Funktionelle Analyse von CUX1 in tumorassoziierten Makrophagen des Pankreaskarzinoms

Pancreatic ductal adenocarcinoma (PDAC) is characterized by an extensive stromal reaction that is accompanied by high rates of infiltrating macrophages (tumor-associated macrophage - TAM). Even though it is known that a high number of TAMs is associated with a poor prognosis, the role of these cells in PDAC is only partially understood. Several studies have shown that many of the macrophages isolated from human and murine tumors, including PDAC, show a so-called M2 or alternatively activated phenotype which is known to promote tumor progression. Previously, the transcription factor CUX1 was identified as important mediator of tumor progression that is associated with poor prognosis. The tumor-promoting effect of CUX1 was mainly attributed to its pro-migratory, pro-proliferative and anti-apoptotic effects in cancer cells. In this study, CUX1 was identified not only to be expressed in cancer cells but also in TAMs. To further investigate the role of CUX1 in TAMs, CUX1 expression was immunohistochemically analyzed in human pancreatic cancer tissues and a genetic mouse model revealing an increased CUX1 expression in macrophages isolated from cancer tissues.
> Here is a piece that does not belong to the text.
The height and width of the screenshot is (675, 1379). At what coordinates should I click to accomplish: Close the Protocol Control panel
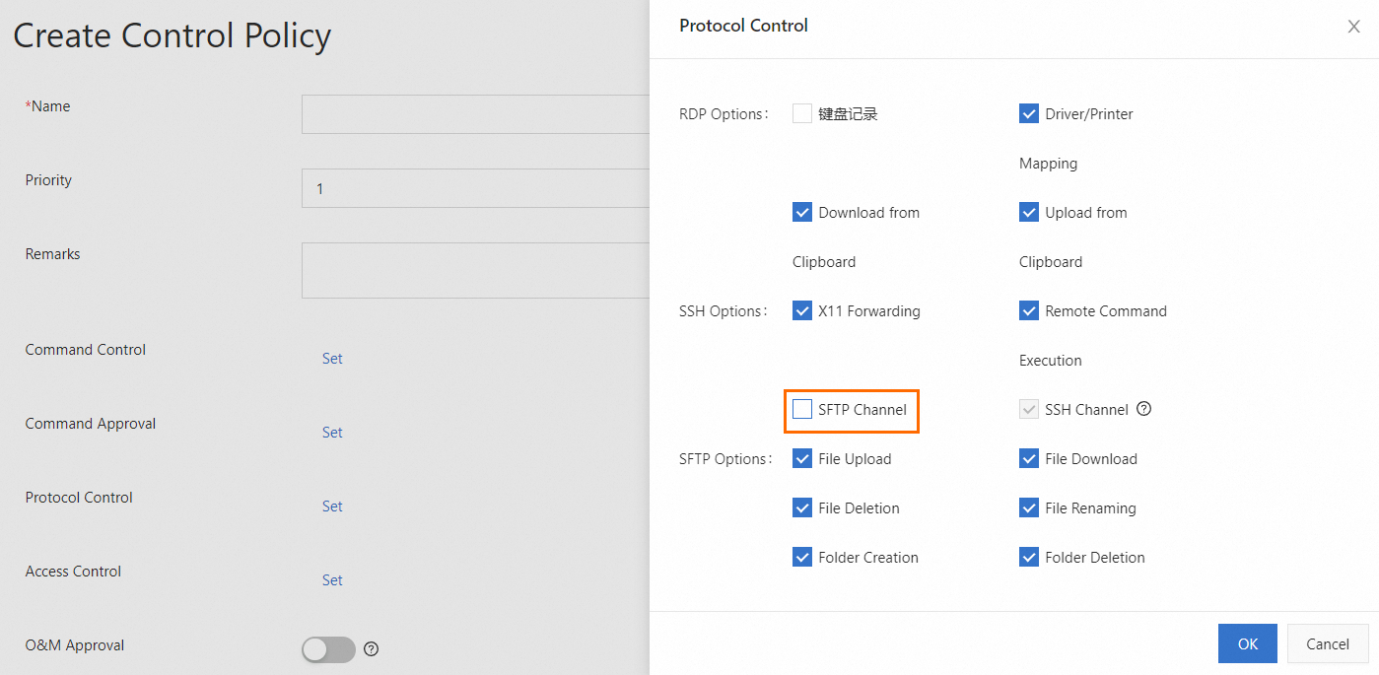[1353, 27]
TGF-β, a factor known to be highly expressed in PDAC tissues, was identified as a stimulator of CUX1 expression in macrophages. Using overexpression and knockdown strategies, a panel of cytokines, associated with the M1 phenotype of macrophages, was identified as being repressed by CUX1 in monocytic cells. The molecular mechanisms underlying this repression were further analyzed for the cytokines CXCL10 and CCL5 by reporter assays, DNA-pulldown experiments and chromatin-immunoprecipitations. CUX1 was identified to interfere with the NF-κB signaling pathway by direct interaction with NF-κB p65 leading to reduced binding of NF-κB p65 to the cytokine promoters. In addition, CUX1 reduces acetylation of NF-κB p65 at K310 probably by recruitment of HDAC1. Functionally, CUX1 expression in macrophages antagonizes cytotoxic T-cell attraction and enhances angiogenesis in vitro. Together, this study uncovers CUX1 as an important modulator of the macrophage phenotype and function via modulating of NF-κB dependent gene expression. This knowledge might contribute to a better understanding of the molecular mechanisms underlying the tumor-promoting effect of macrophages and to novel therapeutic approaches.